━━━ RECORDS FOR THIS TASK

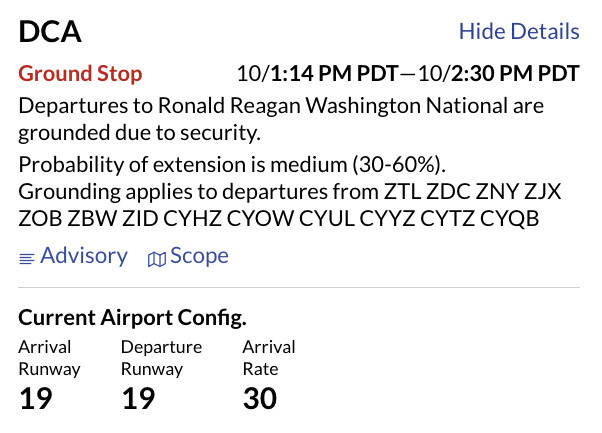Click the Arrival Rate label
The height and width of the screenshot is (433, 602).
[x=269, y=358]
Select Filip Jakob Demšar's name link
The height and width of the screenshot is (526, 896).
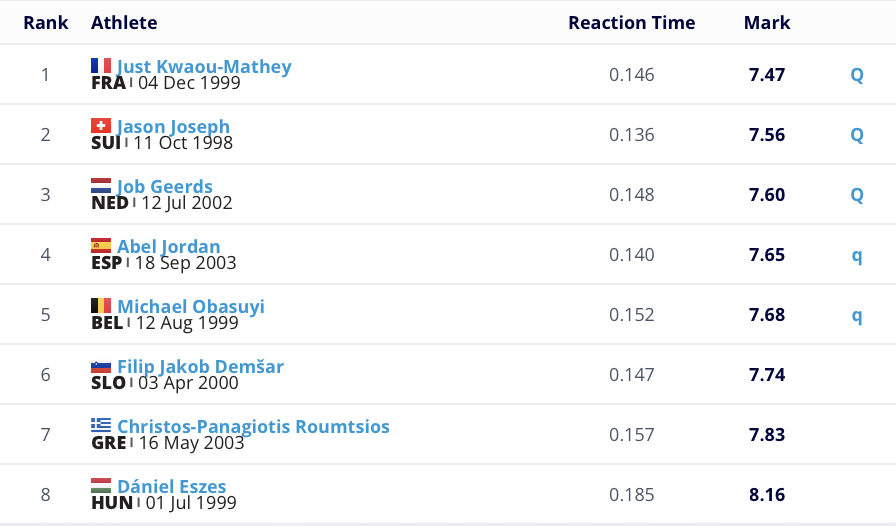click(x=200, y=367)
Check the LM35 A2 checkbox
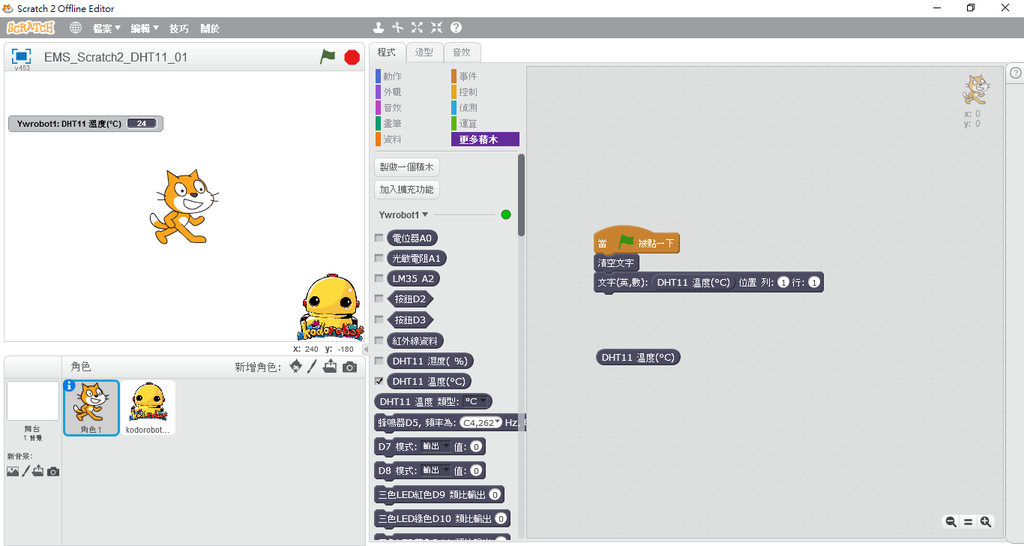 378,279
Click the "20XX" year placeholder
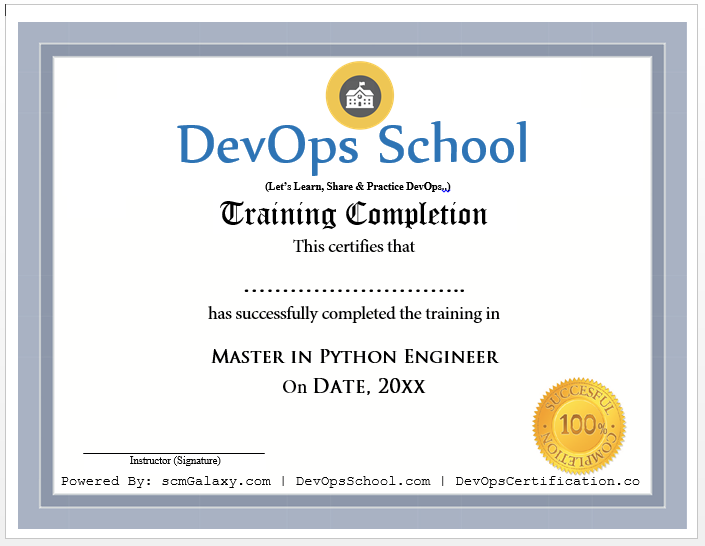Viewport: 705px width, 546px height. pos(401,386)
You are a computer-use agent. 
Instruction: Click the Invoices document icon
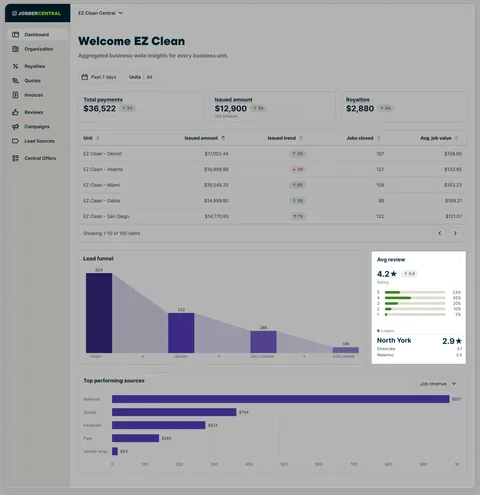[15, 95]
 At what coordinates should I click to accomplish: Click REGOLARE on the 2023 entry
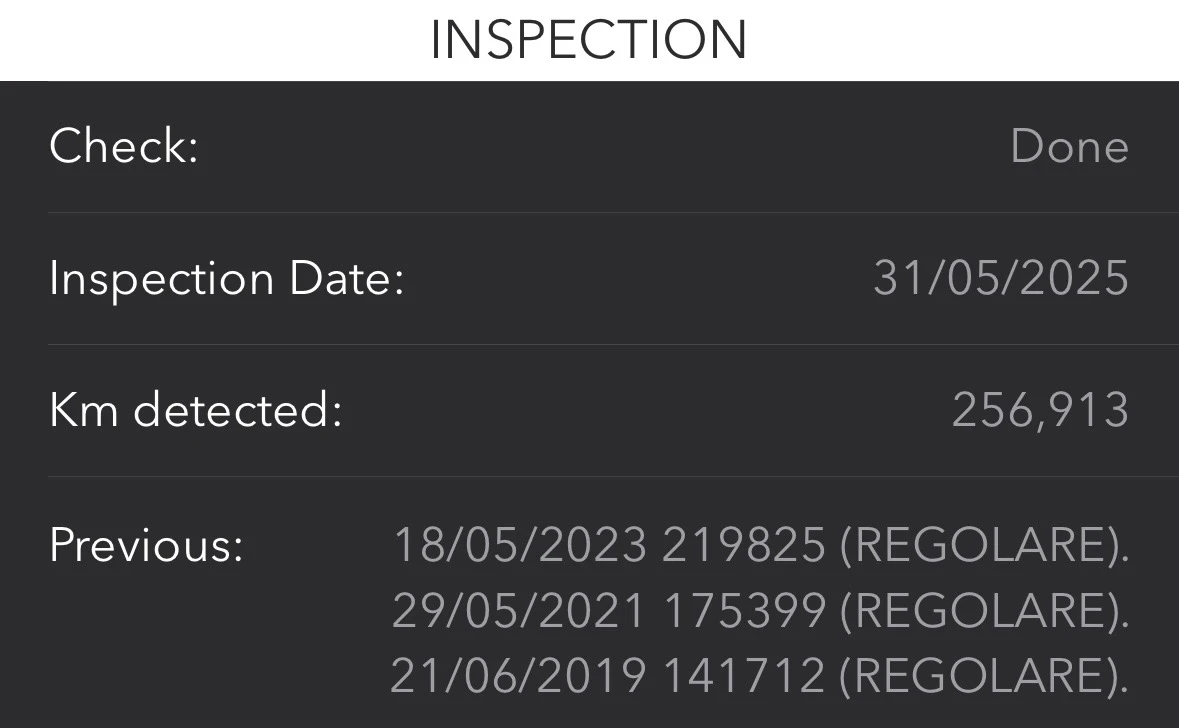click(977, 545)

━━━━━━

> **WORK REQUIRED**: Copy the entries above exactly from the line with "Instruction: Click the Invoices document icon" down to their last line, both ends included. Do not copy any pictures.

> **REPLY TO THE TASK**:
Instruction: Click the Invoices document icon
[15, 95]
 At what coordinates should I click to accomplish: Click REGOLARE on the 2023 entry
click(977, 545)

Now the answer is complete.